When Karl Kimbler talks about teaching photography, he means more than explaining what a light meter is. “I think of myself as a social activist, and this is my little contribution,” says the onetime student of sociology. “Instead of being passive receivers, we’ve helped people become active participants in creating visual images.”

Amateur photographers from all over Central Virginia have been coming to Kimbler’s tidy storefront on Third Street for classes and darkroom access since his business, Photo Arts, opened in 1998. Kimbler, who’s been involved in photography since he was a teenager, also has an interest in education. The business was the perfect amalgam, he says: “The educational aspect was alive, the visual was alive, I could still focus on my personal photography and not slug it out as a day to day commercial photographer.”
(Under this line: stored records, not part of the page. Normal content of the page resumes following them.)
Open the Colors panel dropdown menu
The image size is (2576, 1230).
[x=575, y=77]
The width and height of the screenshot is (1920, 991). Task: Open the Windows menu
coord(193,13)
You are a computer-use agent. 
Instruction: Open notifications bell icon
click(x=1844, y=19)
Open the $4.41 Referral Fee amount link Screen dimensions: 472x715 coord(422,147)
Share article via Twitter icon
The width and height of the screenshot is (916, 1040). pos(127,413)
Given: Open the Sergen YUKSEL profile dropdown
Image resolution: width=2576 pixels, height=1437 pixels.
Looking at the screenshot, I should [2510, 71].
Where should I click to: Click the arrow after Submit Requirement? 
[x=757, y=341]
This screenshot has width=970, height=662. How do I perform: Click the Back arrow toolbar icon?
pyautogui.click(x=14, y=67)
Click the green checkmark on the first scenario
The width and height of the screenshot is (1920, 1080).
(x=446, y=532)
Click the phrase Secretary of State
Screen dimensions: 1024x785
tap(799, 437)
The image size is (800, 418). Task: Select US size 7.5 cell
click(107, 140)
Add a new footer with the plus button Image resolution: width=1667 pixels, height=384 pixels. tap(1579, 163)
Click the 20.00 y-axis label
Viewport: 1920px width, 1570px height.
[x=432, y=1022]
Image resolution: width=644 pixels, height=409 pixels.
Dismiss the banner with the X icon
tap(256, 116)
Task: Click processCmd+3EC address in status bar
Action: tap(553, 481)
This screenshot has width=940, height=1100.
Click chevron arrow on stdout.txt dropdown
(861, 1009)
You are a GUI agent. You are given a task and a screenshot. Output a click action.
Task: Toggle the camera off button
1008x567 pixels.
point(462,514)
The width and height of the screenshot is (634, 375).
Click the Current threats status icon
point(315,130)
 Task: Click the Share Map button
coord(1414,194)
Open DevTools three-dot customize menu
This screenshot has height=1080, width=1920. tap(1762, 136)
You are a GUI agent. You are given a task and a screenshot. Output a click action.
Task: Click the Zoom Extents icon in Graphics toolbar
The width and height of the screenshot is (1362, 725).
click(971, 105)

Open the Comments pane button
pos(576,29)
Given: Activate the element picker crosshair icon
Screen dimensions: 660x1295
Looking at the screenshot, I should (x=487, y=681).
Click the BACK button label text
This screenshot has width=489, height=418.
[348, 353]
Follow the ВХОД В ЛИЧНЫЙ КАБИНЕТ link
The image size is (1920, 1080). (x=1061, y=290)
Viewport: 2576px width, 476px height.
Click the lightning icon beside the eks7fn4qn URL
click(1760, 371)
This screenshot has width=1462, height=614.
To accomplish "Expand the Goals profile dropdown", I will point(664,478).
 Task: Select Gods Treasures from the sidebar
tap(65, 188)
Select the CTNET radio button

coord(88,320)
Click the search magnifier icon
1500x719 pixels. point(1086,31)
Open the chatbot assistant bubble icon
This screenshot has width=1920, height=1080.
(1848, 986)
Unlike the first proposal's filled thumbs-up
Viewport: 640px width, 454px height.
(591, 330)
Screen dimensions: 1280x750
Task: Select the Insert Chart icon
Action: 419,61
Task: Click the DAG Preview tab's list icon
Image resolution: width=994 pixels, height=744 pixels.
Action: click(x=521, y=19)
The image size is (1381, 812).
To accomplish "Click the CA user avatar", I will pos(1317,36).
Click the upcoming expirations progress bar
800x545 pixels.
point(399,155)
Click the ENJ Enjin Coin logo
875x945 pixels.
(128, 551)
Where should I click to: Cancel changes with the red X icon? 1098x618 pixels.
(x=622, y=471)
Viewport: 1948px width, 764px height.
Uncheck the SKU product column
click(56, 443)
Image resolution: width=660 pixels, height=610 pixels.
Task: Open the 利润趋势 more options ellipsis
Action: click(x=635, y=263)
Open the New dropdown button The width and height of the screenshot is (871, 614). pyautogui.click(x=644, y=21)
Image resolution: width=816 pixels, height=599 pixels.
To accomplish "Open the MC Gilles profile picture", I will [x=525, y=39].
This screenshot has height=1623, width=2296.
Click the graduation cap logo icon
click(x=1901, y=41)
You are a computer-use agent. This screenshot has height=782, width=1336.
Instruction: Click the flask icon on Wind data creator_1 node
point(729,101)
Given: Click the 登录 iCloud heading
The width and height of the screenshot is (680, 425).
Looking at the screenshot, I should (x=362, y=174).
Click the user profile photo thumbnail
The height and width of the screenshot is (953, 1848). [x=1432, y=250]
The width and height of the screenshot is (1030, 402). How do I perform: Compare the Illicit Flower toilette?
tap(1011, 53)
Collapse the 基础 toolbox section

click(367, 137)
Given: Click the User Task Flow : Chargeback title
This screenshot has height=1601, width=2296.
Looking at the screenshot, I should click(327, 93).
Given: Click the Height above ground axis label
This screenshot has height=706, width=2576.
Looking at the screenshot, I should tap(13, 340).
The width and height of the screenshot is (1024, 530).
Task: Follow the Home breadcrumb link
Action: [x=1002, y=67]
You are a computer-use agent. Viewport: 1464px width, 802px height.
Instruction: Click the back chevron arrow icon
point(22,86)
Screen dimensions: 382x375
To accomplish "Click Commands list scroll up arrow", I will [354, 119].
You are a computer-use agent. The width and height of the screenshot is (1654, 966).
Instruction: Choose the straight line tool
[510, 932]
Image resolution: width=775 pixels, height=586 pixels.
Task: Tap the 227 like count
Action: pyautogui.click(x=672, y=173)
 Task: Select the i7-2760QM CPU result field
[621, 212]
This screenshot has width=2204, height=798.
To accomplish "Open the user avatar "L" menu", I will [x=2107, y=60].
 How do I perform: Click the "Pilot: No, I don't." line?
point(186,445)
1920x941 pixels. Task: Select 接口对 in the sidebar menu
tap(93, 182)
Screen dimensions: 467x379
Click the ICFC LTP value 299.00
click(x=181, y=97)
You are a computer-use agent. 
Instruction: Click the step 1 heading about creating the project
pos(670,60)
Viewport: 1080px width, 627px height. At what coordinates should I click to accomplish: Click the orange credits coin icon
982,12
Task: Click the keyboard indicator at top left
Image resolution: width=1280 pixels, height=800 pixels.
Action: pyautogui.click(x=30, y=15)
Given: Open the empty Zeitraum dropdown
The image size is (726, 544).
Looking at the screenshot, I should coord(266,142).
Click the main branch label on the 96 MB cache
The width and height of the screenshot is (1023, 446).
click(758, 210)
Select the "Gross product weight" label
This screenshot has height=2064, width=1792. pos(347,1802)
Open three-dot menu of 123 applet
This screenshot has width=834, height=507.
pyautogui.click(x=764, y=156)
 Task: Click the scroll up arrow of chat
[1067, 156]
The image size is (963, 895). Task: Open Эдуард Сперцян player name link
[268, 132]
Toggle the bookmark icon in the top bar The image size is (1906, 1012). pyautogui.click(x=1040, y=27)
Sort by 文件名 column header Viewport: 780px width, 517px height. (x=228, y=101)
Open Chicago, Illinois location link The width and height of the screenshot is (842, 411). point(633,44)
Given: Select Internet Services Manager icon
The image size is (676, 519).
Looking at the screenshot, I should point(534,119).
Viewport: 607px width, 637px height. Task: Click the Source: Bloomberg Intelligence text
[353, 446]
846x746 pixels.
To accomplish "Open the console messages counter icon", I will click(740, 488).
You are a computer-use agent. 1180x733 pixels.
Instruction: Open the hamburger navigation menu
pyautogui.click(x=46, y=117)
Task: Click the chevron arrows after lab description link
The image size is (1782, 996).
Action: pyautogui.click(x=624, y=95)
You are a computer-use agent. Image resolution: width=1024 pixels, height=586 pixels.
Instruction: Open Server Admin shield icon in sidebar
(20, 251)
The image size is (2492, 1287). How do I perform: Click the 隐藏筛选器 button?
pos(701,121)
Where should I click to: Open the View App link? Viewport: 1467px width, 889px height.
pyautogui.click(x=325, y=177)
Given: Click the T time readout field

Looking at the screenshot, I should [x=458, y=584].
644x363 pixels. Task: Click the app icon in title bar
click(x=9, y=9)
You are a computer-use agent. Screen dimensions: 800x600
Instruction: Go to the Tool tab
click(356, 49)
After growing during each of its first four years, Photo Arts recently underwent remodeling and has re-emerged as GOvisual, with a new computer lab and expanded offerings. These include digital photo, digital video and Internet classes. It’s partly a practical response to a changing photographic landscape. Especially in the amateur realm, Kimbler foresees a rapid shift toward digital photography and a resulting need for re-education: “People will have a new set of tools they’ll need to learn.”

But Photo Arts has always had another important function, that of a community center where photographers could make social connections. “Here, people come together to learn, share and benefit from associations with other photographers,” he says. He should know. Recently married, Kimbler met his wife at Photo Arts.

Kimbler relishes his role as a matchmaker, and wants to continue fostering relationships in the brave new digital world. Technology can be an instrument of connection or isolation, he believes, depending on how it’s used. On the positive side, he says, “You can have your own website, and it can show up in a search engine in Indonesia, South Africa, the Middle East. People are going to feel more connected.”

On the other hand, “I don’t like the picture of somebody sitting alone in their bedroom being glued to a screen.” He believes society is still in the early stages of adapting to the impact of an ever-increasing flow of real-time imagery.

Kimbler hopes GOvisual’s contribution will be to use time-tested models of education—like group learning in a classroom—to encourage a more community-minded use of new technology. “It’s about people plugging in and sharing, rather than sitting on the couch and receiving,” he says.

Even as Kimbler embraces the possibilities of new media, though, he plans to keep his business grounded in the traditional processes that have always been its flagship. “I’ll keep the old alive and well,” he says, adding that computer-based processes still don’t reproduce the magic of the darkroom. “The No. 1 thing I hear from people working in the darkroom for the first time is ‘This is exciting.’ People for generations have been seeing that image come up off the paper in the developer and have been feeling the same way.”